§ Exercise instructions
Return only the number of lines in the records below where the string "arrow" shows up.

(Dataset entries)
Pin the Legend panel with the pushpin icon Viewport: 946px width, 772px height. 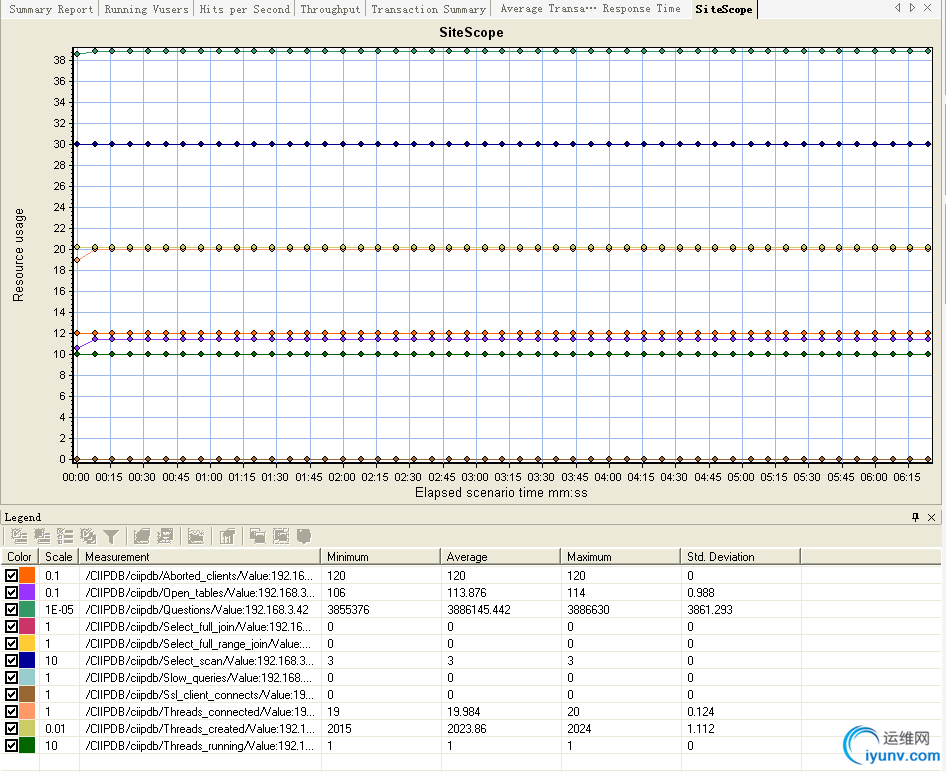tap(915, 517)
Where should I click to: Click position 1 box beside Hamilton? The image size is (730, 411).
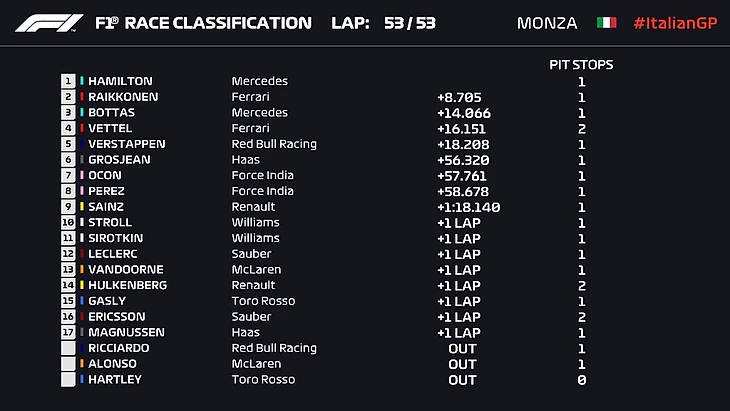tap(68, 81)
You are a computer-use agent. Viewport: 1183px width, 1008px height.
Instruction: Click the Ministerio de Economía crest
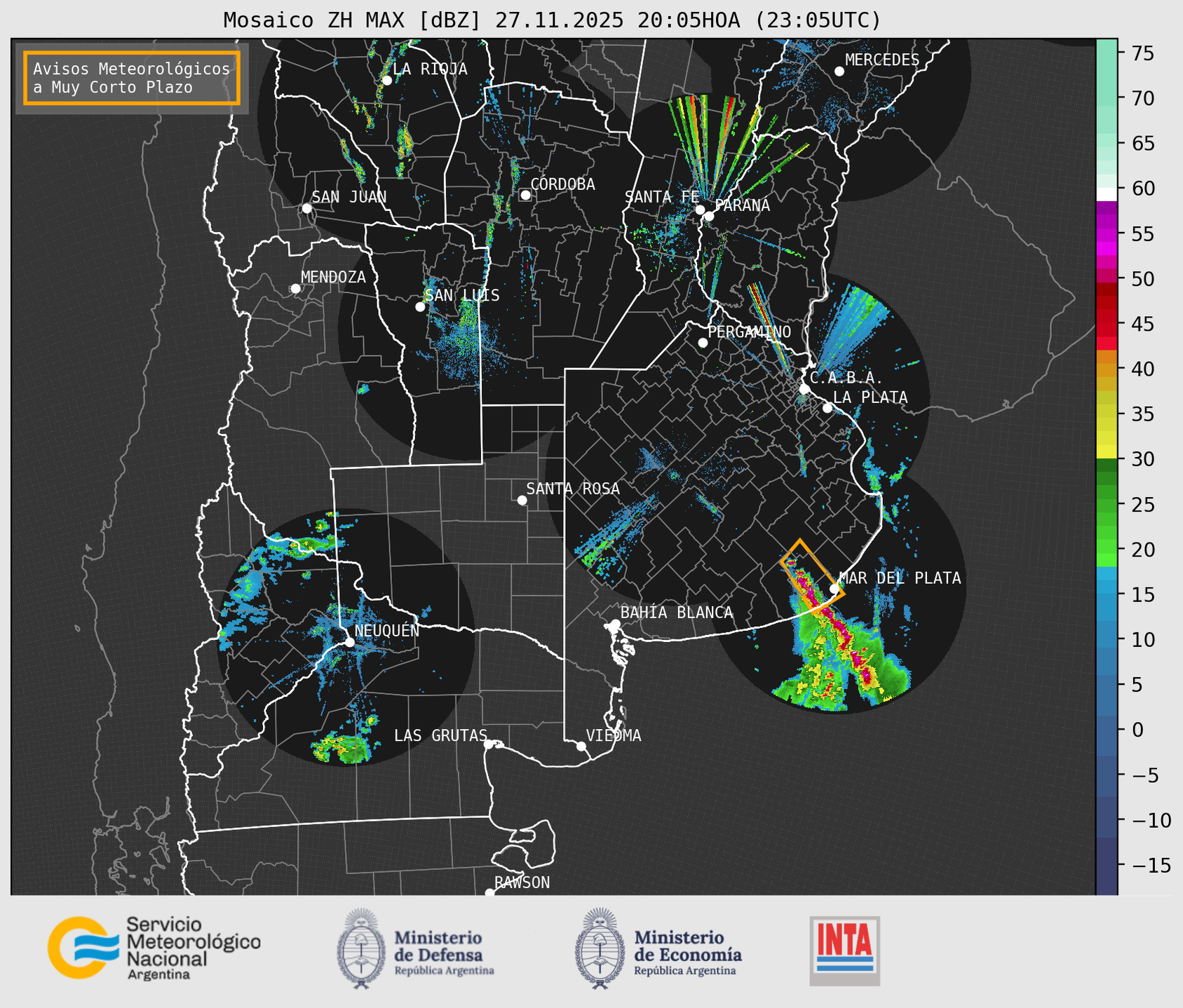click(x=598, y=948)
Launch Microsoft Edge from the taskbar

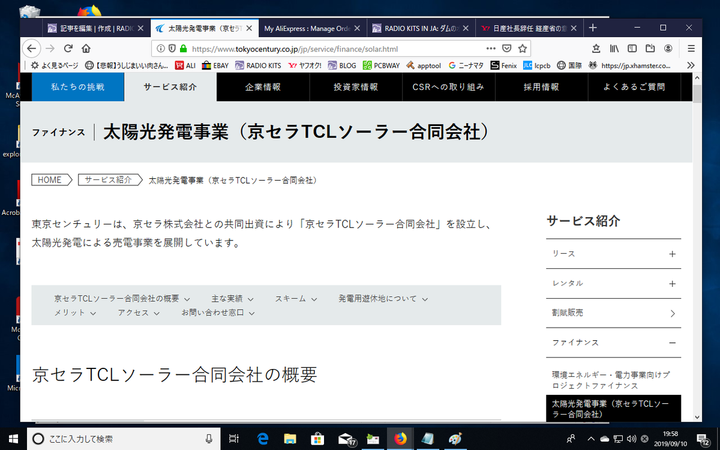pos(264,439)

* * *

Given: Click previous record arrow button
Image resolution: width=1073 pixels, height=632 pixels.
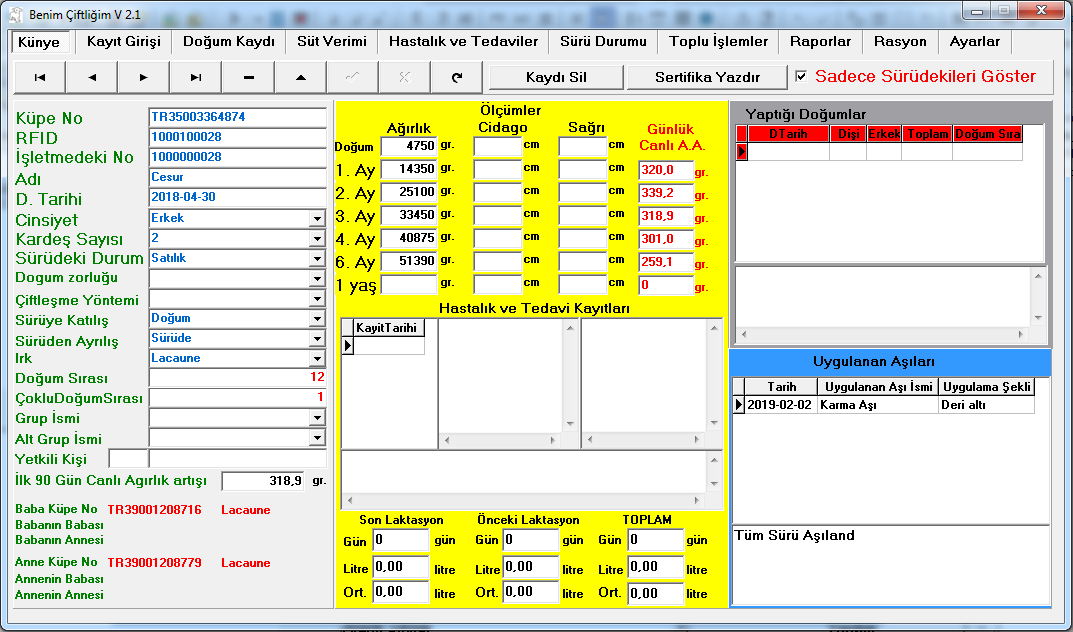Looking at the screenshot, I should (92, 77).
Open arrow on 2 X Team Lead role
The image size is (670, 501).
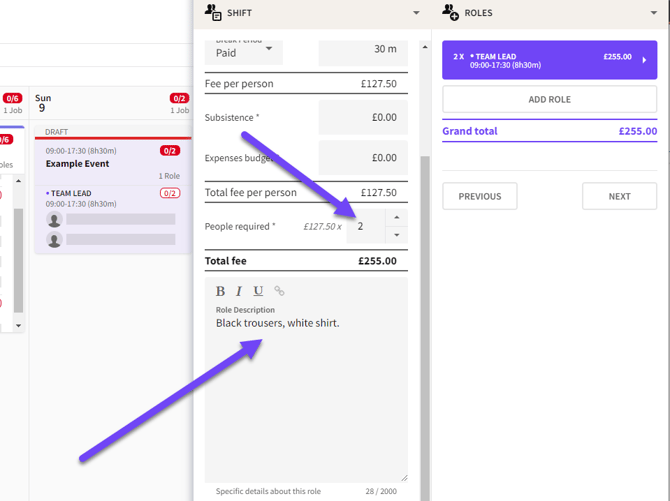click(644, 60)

§ Task solution
2